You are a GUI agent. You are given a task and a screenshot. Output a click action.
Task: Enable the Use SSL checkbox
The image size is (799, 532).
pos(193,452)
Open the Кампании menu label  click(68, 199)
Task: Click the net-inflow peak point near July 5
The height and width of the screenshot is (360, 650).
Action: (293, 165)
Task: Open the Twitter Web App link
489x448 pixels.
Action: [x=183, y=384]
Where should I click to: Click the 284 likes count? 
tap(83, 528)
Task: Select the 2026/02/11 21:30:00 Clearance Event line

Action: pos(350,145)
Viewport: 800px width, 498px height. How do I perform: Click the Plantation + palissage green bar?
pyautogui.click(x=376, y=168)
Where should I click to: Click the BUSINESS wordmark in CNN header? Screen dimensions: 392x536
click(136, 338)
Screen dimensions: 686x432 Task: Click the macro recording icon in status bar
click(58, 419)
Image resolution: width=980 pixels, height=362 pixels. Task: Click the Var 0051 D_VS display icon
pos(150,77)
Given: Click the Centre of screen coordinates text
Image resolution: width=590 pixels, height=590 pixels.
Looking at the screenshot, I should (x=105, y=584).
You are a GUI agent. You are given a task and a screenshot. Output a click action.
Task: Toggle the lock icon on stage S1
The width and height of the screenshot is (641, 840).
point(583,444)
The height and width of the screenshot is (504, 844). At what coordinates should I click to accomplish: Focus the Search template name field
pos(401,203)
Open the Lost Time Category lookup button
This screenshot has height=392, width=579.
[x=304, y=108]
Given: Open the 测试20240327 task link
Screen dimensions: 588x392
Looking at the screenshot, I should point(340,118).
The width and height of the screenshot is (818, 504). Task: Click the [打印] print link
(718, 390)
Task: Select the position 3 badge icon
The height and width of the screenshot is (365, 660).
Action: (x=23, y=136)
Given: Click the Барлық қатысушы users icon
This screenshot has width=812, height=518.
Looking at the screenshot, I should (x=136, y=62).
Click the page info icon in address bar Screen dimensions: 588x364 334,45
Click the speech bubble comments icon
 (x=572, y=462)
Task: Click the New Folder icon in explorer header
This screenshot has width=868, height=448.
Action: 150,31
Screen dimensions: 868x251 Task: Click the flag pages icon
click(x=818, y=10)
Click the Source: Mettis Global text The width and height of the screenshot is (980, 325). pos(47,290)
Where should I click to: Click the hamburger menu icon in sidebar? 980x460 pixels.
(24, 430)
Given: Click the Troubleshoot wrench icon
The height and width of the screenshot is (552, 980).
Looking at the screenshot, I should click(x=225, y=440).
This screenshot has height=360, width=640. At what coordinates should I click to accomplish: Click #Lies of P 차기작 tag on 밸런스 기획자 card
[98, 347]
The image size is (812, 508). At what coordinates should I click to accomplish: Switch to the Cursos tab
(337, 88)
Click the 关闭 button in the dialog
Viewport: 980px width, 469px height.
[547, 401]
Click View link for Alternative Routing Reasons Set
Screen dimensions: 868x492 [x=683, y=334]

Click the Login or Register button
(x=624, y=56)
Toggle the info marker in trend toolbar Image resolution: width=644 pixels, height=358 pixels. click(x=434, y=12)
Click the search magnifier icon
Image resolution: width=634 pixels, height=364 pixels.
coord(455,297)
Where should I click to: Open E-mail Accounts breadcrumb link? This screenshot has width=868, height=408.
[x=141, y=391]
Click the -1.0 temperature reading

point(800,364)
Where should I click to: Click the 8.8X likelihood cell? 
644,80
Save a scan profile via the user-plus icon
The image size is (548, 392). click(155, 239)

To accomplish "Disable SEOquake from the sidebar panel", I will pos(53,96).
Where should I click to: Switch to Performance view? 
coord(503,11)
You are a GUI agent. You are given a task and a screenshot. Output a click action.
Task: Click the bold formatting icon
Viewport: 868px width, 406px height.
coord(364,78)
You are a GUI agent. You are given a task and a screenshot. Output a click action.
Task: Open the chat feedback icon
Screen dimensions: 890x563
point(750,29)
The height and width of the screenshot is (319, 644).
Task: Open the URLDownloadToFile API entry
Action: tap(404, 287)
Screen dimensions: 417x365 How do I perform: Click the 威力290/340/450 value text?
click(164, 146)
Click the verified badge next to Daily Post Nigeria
##############################
DIRECTIONS — Exactly as they appear above, write out all of the lines.

TASK SOLUTION —
You are a GUI agent. You are given a task and a screenshot. Output a click action.
Task: Enable the Use SSL checkbox
The image size is (799, 532).
pos(193,452)
Open the Кампании menu label  click(68, 199)
Task: Click the net-inflow peak point near July 5
The height and width of the screenshot is (360, 650).
Action: (293, 165)
Task: Open the Twitter Web App link
489x448 pixels.
Action: [x=183, y=384]
Where should I click to: Click the 284 likes count? 
tap(83, 528)
Task: Select the 2026/02/11 21:30:00 Clearance Event line

Action: pos(350,145)
Viewport: 800px width, 498px height. How do I perform: Click the Plantation + palissage green bar?
pyautogui.click(x=376, y=168)
Where should I click to: Click the BUSINESS wordmark in CNN header? Screen dimensions: 392x536
click(136, 338)
Screen dimensions: 686x432 Task: Click the macro recording icon in status bar
click(58, 419)
Image resolution: width=980 pixels, height=362 pixels. Task: Click the Var 0051 D_VS display icon
pos(150,77)
Given: Click the Centre of screen coordinates text
Image resolution: width=590 pixels, height=590 pixels.
Looking at the screenshot, I should (x=105, y=584).
You are a GUI agent. You are given a task and a screenshot. Output a click action.
Task: Toggle the lock icon on stage S1
The width and height of the screenshot is (641, 840).
point(583,444)
The height and width of the screenshot is (504, 844). At what coordinates should I click to accomplish: Focus the Search template name field
pos(401,203)
Open the Lost Time Category lookup button
This screenshot has height=392, width=579.
[x=304, y=108]
Given: Open the 测试20240327 task link
Screen dimensions: 588x392
Looking at the screenshot, I should point(340,118).
The width and height of the screenshot is (818, 504). Task: Click the [打印] print link
(718, 390)
Task: Select the position 3 badge icon
The height and width of the screenshot is (365, 660).
Action: (x=23, y=136)
Given: Click the Барлық қатысушы users icon
This screenshot has width=812, height=518.
Looking at the screenshot, I should (x=136, y=62).
Click the page info icon in address bar Screen dimensions: 588x364 334,45
Click the speech bubble comments icon
 (x=572, y=462)
Task: Click the New Folder icon in explorer header
This screenshot has width=868, height=448.
Action: 150,31
Screen dimensions: 868x251 Task: Click the flag pages icon
click(x=818, y=10)
Click the Source: Mettis Global text The width and height of the screenshot is (980, 325). pos(47,290)
Where should I click to: Click the hamburger menu icon in sidebar? 980x460 pixels.
(24, 430)
Given: Click the Troubleshoot wrench icon
The height and width of the screenshot is (552, 980).
Looking at the screenshot, I should click(x=225, y=440).
This screenshot has height=360, width=640. At what coordinates should I click to accomplish: Click #Lies of P 차기작 tag on 밸런스 기획자 card
[98, 347]
The image size is (812, 508). At what coordinates should I click to accomplish: Switch to the Cursos tab
(337, 88)
Click the 关闭 button in the dialog
Viewport: 980px width, 469px height.
[547, 401]
Click View link for Alternative Routing Reasons Set
Screen dimensions: 868x492 [x=683, y=334]

Click the Login or Register button
(x=624, y=56)
Toggle the info marker in trend toolbar Image resolution: width=644 pixels, height=358 pixels. click(x=434, y=12)
Click the search magnifier icon
Image resolution: width=634 pixels, height=364 pixels.
coord(455,297)
Where should I click to: Open E-mail Accounts breadcrumb link? This screenshot has width=868, height=408.
[x=141, y=391]
Click the -1.0 temperature reading

point(800,364)
Where should I click to: Click the 8.8X likelihood cell? 
644,80
Save a scan profile via the user-plus icon
The image size is (548, 392). click(155, 239)

To accomplish "Disable SEOquake from the sidebar panel", I will pos(53,96).
Where should I click to: Switch to Performance view? 
coord(503,11)
You are a GUI agent. You are given a task and a screenshot. Output a click action.
Task: Click the bold formatting icon
Viewport: 868px width, 406px height.
coord(364,78)
You are a GUI agent. You are given a task and a screenshot. Output a click action.
Task: Open the chat feedback icon
Screen dimensions: 890x563
point(750,29)
The height and width of the screenshot is (319, 644).
Task: Open the URLDownloadToFile API entry
Action: tap(404, 287)
Screen dimensions: 417x365 How do I perform: Click the 威力290/340/450 value text?
click(164, 146)
Click the verified badge next to Daily Post Nigeria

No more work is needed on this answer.